• ENTRIES PROVIDED:
*-*-*

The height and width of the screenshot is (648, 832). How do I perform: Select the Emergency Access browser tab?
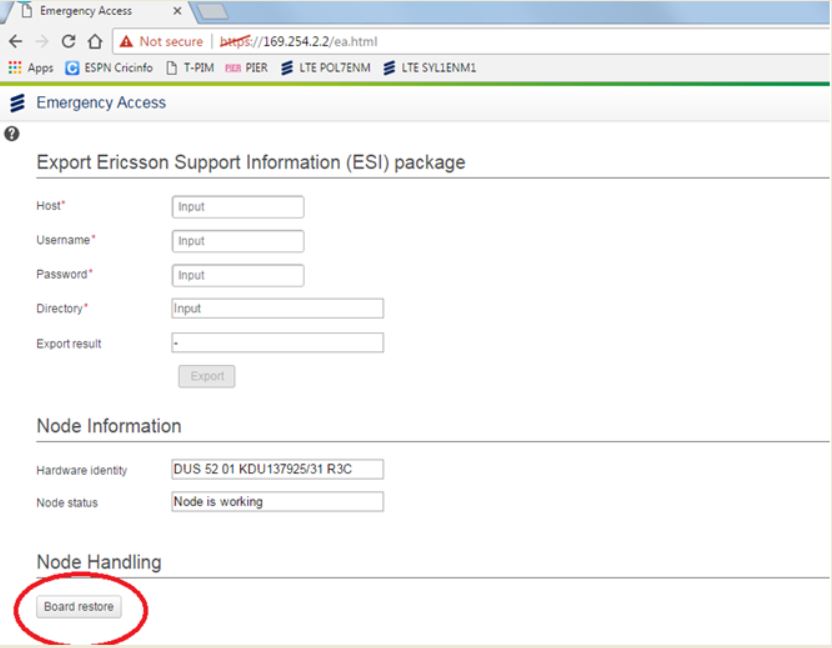[x=85, y=11]
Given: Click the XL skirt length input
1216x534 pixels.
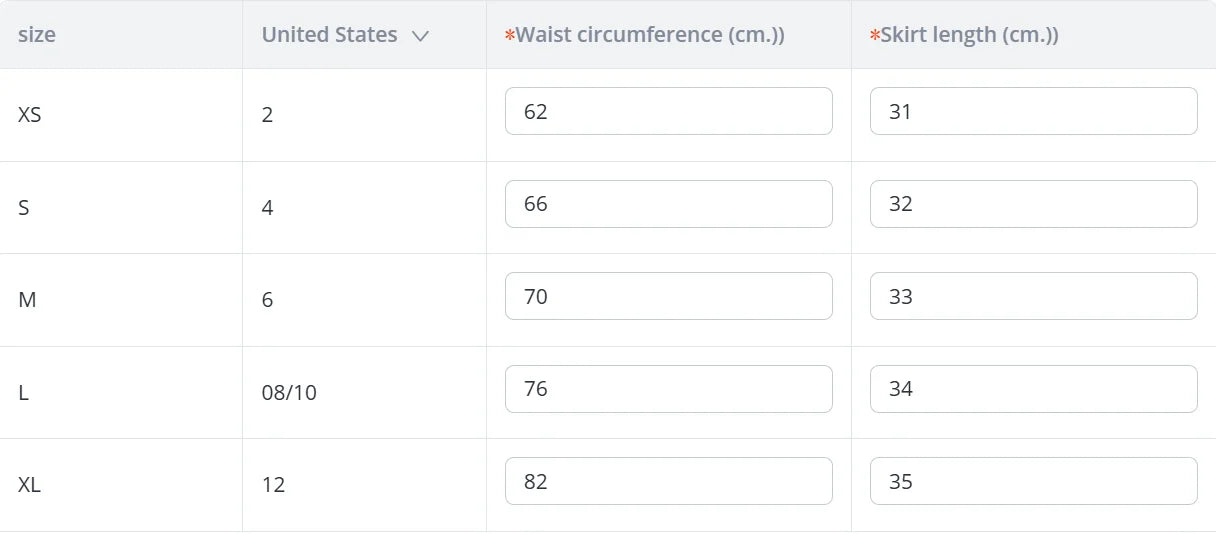Looking at the screenshot, I should 1033,481.
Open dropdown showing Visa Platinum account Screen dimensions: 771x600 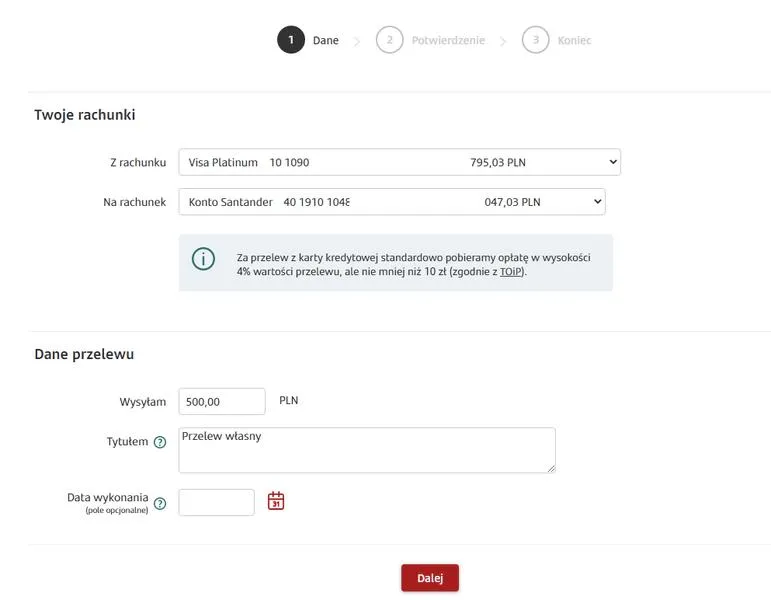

*-*-*

• EXERCISE DIRECTIONS:
Can you transcribe the data from the line containing "Given: Click the XL skirt length input" through the end of the data, word for word, omitting the pictures?

• RESULT:
Given: Click the XL skirt length input
1216x534 pixels.
Looking at the screenshot, I should 1033,481.
Open dropdown showing Visa Platinum account Screen dimensions: 771x600 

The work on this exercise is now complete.